This is a first-time ever collaborative two-day training event featuring Calibre Press’s Legally Justified; But Was it Avoidable? course and Blue to Gold’s Search & Seizure program, both highly popular nationwide.

Lt. Jim Glennon, Calibre Press co-owner and Director of Curriculum will instruct the one-day Legally Justified course and Attorney Anthony Bandiero, owner and Senior Legal Instructor for Blue to Gold training, will instruct the one-day Search & Seizure program.

Bearing in mind that arrests and uses of force are, in themselves, forms of seizure, we’ll explore the legalities involved with force encounters, arrests, and searches of people, vehicles, homes and other buildings.

We’ll also explore, through many video examples, how officers went wrong and how to mitigate, the need to use force through deescalation efforts, tactical communication and slowing things down.

This courses approach is not just focused on doing things legally or acting in a fashion that would protect officers under the dictates of Qualified Immunity, but rather on performing at the highest professional level at all times, squarely within the parameters of law and building solid case law.

 

Day 1: Advanced Search & Seizure

Instructed by Anthony Bandiero, JD

Blue to Gold Law Enforcement Training

 

This is an impressively thorough, easily understood dissection of the laws surrounding a variety of searches and seizures. This is critical information for all law enforcement officers who arrest subjects, search vehicles, homes or individuals in pursuit of evidence, question suspects or witnesses and participate in other common law enforcement activities.

 

A lack of understanding of these laws can gravely jeopardize your case and expose you to costly lawsuits. Throughout the day, Attorney Anthony Bandiero, a leading Fourth Amendment expert, will:

 

  • Detail the 3 Golden Rules of Search & Seizure that better your chances of courtroom success.

 

  • Explore the factors that make a private search immune from Fourth Amendment reasonableness requirements.

 

  • Explain the four “protected areas” shielded by the Fourth Amendment

 

  • Define the concept of “curtilage” and what you can and can’t do in those areas.

 

  • Help you learn to determine whether a search or seizure actually occurred. How do you decide?

 

  • Explore the differences between a trespass search and a reasonable expectation of privacy search and their associated requirements.

 

  • Discuss issues related to abandoned property; was abandonment intentional or inadvertent? Is lost property and/or garbage considered “abandoned”?

 

  • Explain the parameters of warrantless searches.

 

Day 2: Legally Justified; But Was it Avoidable?

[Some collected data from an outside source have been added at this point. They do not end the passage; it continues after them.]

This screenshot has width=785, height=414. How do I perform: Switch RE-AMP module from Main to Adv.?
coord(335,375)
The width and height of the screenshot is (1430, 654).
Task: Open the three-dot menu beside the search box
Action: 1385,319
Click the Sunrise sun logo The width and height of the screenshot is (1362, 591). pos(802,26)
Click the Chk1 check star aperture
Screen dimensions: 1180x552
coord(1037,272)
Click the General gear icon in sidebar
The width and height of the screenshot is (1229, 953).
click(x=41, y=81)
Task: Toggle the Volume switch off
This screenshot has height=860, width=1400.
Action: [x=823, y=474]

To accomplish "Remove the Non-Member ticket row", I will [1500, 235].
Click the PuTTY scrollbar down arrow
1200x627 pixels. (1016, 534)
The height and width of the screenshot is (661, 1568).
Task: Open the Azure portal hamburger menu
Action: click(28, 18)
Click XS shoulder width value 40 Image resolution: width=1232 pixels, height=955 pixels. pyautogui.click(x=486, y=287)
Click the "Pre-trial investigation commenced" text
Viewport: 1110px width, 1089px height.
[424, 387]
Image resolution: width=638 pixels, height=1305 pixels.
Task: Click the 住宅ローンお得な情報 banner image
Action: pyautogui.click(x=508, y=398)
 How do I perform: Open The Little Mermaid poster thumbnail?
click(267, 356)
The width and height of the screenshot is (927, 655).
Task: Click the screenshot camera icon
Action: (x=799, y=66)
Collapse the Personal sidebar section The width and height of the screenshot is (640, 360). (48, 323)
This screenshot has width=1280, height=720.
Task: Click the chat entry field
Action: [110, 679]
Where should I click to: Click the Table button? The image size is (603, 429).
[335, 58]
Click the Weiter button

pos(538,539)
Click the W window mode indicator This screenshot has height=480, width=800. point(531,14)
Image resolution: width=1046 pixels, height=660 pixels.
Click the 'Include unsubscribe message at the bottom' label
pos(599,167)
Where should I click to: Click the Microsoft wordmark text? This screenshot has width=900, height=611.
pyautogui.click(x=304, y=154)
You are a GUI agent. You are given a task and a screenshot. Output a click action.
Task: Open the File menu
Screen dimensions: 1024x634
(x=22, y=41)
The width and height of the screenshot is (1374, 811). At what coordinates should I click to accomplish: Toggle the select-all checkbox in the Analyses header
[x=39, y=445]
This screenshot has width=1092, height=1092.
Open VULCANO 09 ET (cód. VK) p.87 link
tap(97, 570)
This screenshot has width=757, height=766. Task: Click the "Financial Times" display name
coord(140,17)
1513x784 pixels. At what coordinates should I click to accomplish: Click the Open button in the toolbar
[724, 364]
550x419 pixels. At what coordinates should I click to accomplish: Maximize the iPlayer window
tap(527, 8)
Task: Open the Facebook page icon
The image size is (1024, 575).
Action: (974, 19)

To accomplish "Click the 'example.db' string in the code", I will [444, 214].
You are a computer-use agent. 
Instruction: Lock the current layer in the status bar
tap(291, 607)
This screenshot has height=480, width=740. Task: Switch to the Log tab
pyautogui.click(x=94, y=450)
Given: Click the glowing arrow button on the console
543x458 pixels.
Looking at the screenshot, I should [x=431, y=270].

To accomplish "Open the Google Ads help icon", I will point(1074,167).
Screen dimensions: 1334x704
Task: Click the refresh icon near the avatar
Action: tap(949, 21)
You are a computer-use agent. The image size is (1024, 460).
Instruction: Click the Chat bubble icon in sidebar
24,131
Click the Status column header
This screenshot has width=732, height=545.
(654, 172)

Instructed by Lt. Jim Glennon (ret.)

Calibre Press

 

Graham v. Connor established that the moment an officer uses force is all that matters when determining whether it was objectively reasonable. Further, it determined that this moment could not be judged “with the 20/20 vision of hindsight.” In other words, it doesn’t matter how that moment came about, only what happened during it.

 

That said, this legal doctrine does not—and should not—preclude officers, trainers and supervisors from examining cases with that 20/20 vision. With a goal of avoiding the avoidable we should look backward from the moment force was used and honestly assess whether the officer, through action or lack of action, contributed to its ultimate need.

 

Throughout the day we will analyze dozens of recent force videos and dissect the behavior and interaction dynamics of both the offenders and officers. Specifically, we will consider if poor or ill-advised tactics, ineffective communication, a lack of personal control and/or a lack of preparedness to handle acute stress led the officer(s) to escalate the event unintentionally and unconsciously.

 

We will discuss:

 

  • Analyzing whether force could have been avoided and the tactics and strategies that would have facilitated force avoidance.

 

  • The impact of stress on officer behavior and decision-making and how it contributes to communication breakdown.

 

  • The importance of “controlling the temperature” of encounters and ensuring that things don’t become unnecessarily pressurized and combative.

 

  • The power—and acceptability—of mid-event disengagement.

 

  • Communication skills that can avoid escalation and facilitate deescalation and cooperation.